= Hybrid drone =

Aircraft drone using multiple power sources

A Hybrid drone is a type of unmanned aerial vehicle using two or more energy sources to power its flight propulsion system.

UAV systems often use brushless DC electric motors as means of propulsion due to their high efficiency and great controllability, their main energy source is usually a LiPo battery with targets for battery packs for electric vehicles of 235 Wh/kg and 500 Wh/L in 2020.

With the present commercially available cells, the multirotor configurations can only sustain an average flight time of 20 to 30 minutes this limits the range of the operations and the usage of such aerial vehicles.

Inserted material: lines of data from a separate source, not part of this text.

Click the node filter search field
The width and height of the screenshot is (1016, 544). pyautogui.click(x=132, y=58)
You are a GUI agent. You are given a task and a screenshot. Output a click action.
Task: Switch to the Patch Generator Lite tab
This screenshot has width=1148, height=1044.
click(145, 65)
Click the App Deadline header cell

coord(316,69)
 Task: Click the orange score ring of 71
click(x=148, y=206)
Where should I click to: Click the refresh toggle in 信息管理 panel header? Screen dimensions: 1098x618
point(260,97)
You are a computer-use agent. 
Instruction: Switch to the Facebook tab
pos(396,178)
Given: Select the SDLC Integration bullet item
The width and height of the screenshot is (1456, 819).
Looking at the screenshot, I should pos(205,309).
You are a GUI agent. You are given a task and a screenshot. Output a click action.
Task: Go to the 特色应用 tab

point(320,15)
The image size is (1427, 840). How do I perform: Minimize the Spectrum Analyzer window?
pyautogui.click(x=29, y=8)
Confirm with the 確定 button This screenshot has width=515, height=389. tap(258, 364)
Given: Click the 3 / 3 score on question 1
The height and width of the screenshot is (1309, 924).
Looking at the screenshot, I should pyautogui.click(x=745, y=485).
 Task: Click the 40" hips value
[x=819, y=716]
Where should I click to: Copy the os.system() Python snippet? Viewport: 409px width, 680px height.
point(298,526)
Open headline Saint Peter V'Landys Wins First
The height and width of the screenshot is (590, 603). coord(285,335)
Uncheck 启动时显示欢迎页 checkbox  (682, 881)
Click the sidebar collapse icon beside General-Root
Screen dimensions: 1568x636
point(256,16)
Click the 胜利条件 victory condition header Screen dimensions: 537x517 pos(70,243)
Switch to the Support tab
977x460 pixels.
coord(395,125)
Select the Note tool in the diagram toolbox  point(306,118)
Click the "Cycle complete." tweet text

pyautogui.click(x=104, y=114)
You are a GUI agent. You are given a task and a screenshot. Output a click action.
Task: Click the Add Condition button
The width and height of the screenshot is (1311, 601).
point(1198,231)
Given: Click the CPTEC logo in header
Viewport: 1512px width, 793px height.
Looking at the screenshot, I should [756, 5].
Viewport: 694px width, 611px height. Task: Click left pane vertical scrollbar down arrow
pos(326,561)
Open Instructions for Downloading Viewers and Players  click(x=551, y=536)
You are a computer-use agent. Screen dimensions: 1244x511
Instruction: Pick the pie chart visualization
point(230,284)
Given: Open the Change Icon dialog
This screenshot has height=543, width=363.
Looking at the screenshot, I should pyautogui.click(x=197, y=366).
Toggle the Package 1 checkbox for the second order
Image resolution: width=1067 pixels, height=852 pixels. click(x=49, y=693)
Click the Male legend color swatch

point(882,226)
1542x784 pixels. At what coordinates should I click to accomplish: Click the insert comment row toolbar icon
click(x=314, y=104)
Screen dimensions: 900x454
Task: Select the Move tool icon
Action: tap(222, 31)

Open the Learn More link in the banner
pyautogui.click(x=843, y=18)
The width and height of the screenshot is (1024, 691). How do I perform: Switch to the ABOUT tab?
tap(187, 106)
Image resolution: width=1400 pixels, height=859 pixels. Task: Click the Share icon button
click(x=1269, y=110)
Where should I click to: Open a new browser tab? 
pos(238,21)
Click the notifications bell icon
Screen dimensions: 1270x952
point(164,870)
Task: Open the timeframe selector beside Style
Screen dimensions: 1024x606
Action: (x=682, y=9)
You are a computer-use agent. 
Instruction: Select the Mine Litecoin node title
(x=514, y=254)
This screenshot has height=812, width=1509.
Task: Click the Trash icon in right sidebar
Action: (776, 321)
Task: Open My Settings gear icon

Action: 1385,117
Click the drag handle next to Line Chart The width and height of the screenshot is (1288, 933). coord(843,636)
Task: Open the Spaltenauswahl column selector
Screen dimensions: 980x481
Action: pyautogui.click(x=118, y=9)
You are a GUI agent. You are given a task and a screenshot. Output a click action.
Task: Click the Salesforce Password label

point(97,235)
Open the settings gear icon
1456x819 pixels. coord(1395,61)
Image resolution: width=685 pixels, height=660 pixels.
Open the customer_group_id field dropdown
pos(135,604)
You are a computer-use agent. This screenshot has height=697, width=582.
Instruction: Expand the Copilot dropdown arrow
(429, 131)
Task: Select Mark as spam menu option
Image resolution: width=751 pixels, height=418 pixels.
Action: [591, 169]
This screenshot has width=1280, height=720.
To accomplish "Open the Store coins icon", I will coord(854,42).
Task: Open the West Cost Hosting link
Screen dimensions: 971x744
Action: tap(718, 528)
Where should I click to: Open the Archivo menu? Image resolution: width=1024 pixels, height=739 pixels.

A common solution to this issue is adding a hybrid generator which usually consists of an internal combustion engine coupled with an electric machine, optimized to have a high power-to-weight ratio. The generator transforms the chemical energy stored inside the fuel by converting it to mechanical energy, and then electrical which is then used to power the aircraft.

== Panoramics ==
Hybrid UAV systems have been developed over recent years, from the MIT prototype many have tried to implement the technology on their vehicles, with Quantum Systems being one of the first to produce a commercial unit capable of several hours of flight time, with the UAV community getting involved, Nicolai Valenti and Giovanni Nicola Mastronardo made the first European conversion kit for the installation of a hybrid generator on a conventional drone, a project which now acquired by Hitecs.

While those companies have been more focused on the electrical challenges such as using the same electrical machine both as an alternator and as a starter in order to save weight, other companies, such as Northwest UAV worked on perfecting small engines (44cc to 500cc) in order to improve the reliability of the hybrid system, which initially used almost exclusively hobby-grade engines (usually two-stroke).

The system is usually combined with a back-up energy source such as a Lithium polymer battery in order for the aircraft to be able to make a safe landing in the event of an engine failure.

== Examples ==
Hybrid drones are now used for long-range and heavy payload applications, such as SAR operations and crop management with some vehicles exceeding eight hours of flight time they are often more practical and cost-efficient than traditional aircraft.